┌────────

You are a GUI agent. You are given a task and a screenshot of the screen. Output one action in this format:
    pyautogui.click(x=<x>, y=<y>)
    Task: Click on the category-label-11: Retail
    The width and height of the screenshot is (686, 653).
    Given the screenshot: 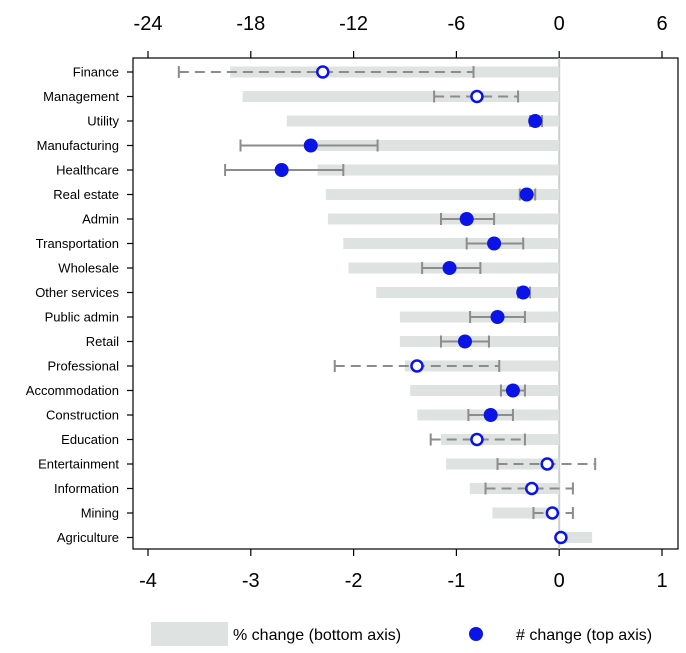 What is the action you would take?
    pyautogui.click(x=102, y=342)
    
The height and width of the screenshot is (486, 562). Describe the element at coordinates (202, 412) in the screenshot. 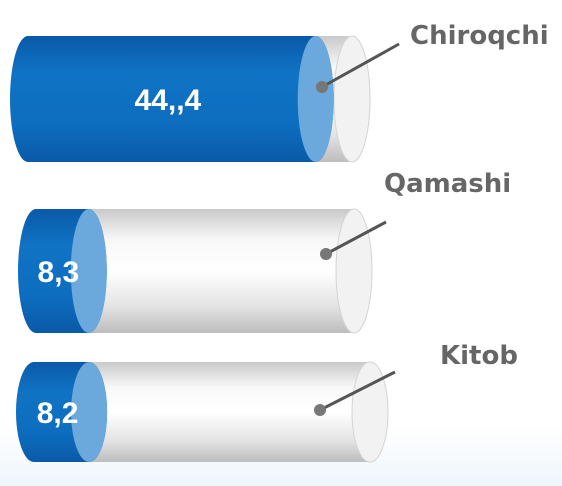

I see `cylinder-tube` at that location.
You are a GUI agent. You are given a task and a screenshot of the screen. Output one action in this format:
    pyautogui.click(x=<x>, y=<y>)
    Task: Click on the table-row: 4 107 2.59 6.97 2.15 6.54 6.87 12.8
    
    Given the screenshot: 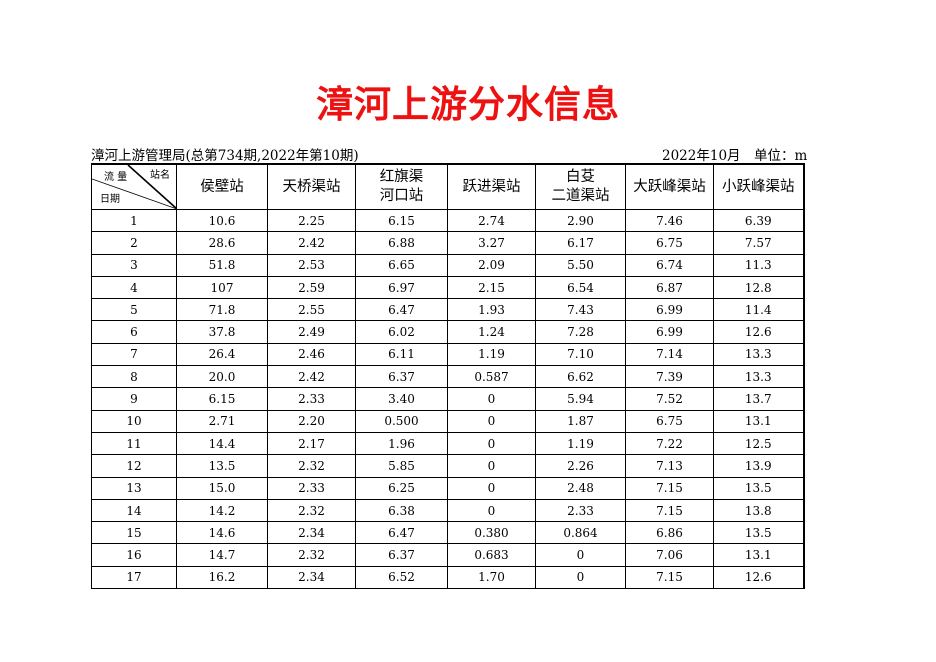 What is the action you would take?
    pyautogui.click(x=448, y=288)
    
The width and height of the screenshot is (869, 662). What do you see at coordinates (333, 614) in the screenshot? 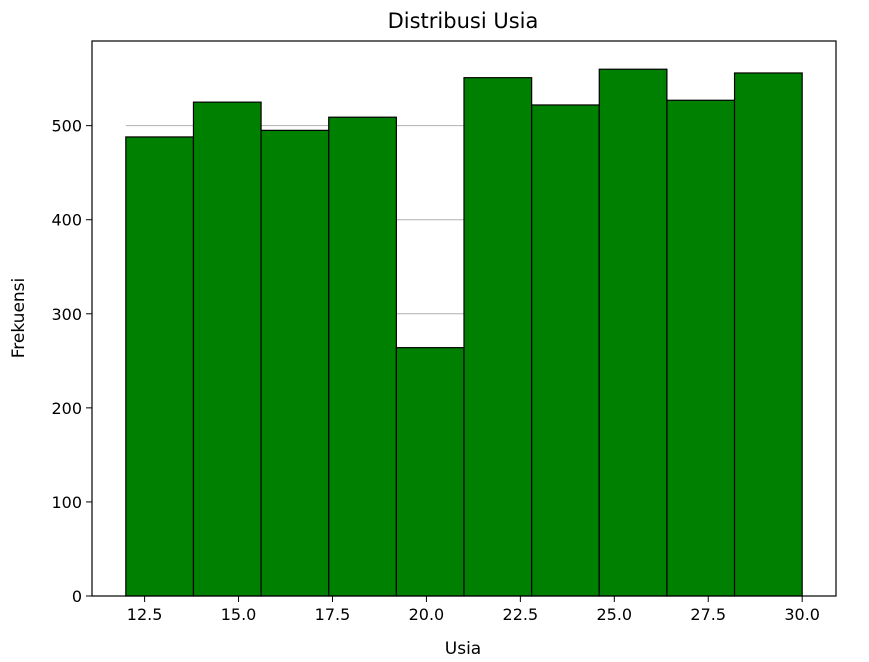
I see `x-tick-label: 17.5` at bounding box center [333, 614].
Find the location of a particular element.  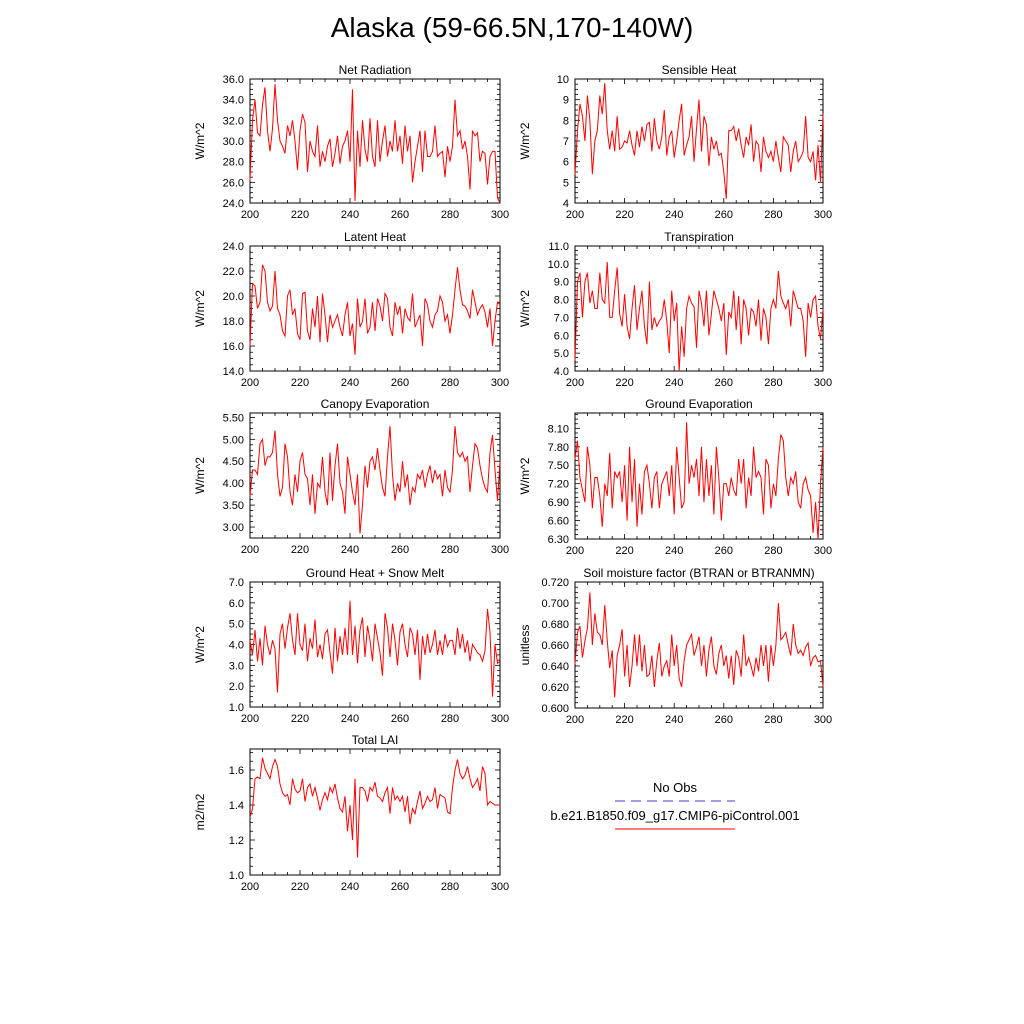

panel-title: Transpiration is located at coordinates (699, 237).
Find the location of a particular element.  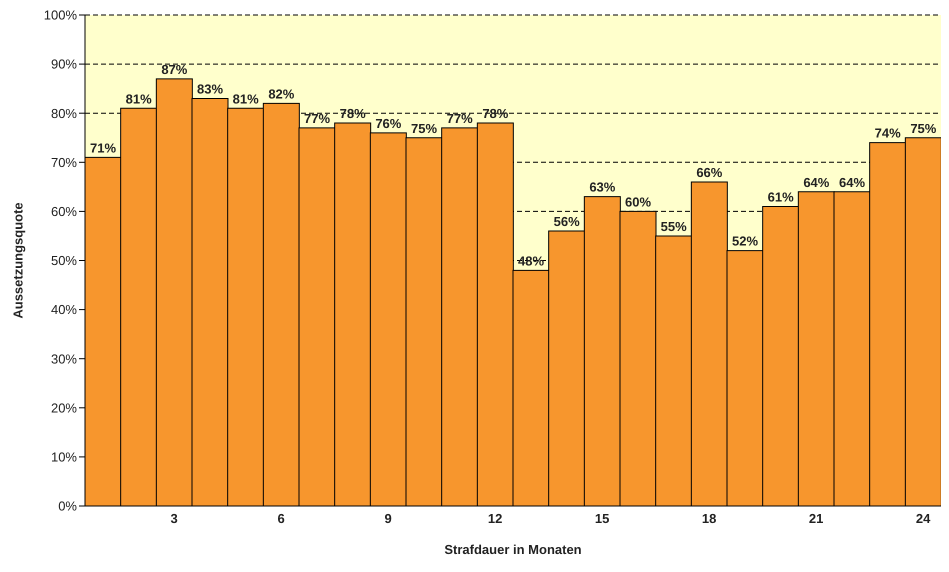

└────────

Assigned task
Rewrite the items starting at the line containing "The height and" and ending at the line containing "at that location.", swapping "coordinates" for "position" and keeping everything else the same. Leave the pictures out of your answer.

Finished task
The height and width of the screenshot is (486, 562). Describe the element at position (202, 412) in the screenshot. 

I see `cylinder-tube` at that location.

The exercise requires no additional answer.